* **Supplied entries**:
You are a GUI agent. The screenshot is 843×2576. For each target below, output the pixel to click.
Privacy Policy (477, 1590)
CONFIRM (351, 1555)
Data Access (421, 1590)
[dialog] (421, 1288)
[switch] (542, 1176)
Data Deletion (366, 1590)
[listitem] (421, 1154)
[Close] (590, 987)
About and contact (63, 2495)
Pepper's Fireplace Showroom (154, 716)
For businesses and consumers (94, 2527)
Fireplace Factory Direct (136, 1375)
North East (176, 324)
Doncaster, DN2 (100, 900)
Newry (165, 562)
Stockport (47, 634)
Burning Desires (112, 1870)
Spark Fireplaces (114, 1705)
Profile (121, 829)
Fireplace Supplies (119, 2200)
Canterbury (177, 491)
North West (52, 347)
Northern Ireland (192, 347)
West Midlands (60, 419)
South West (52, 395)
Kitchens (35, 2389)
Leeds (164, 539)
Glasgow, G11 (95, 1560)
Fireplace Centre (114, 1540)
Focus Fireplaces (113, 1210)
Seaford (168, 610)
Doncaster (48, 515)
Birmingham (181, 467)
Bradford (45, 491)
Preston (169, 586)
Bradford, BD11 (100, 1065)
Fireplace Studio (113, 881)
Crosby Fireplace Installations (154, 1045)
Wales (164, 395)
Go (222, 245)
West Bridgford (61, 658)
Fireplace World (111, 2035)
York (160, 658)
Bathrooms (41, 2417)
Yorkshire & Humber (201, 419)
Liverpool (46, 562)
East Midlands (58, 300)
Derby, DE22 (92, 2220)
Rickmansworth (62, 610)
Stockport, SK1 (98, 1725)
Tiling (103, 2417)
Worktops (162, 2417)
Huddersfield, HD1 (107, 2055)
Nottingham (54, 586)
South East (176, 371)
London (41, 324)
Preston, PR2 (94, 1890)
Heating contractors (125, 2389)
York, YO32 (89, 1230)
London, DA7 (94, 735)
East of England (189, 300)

* **Task details**: Reproduce the entries above exactly, but only the lines between the line holding "South West (52, 395)" and the line holding "York (160, 658)", inclusive.

* **Answer**:
South West (52, 395)
Kitchens (35, 2389)
Leeds (164, 539)
Glasgow, G11 (95, 1560)
Fireplace Centre (114, 1540)
Focus Fireplaces (113, 1210)
Seaford (168, 610)
Doncaster (48, 515)
Birmingham (181, 467)
Bradford (45, 491)
Preston (169, 586)
Bradford, BD11 (100, 1065)
Fireplace Studio (113, 881)
Crosby Fireplace Installations (154, 1045)
Wales (164, 395)
Go (222, 245)
West Bridgford (61, 658)
Fireplace World (111, 2035)
York (160, 658)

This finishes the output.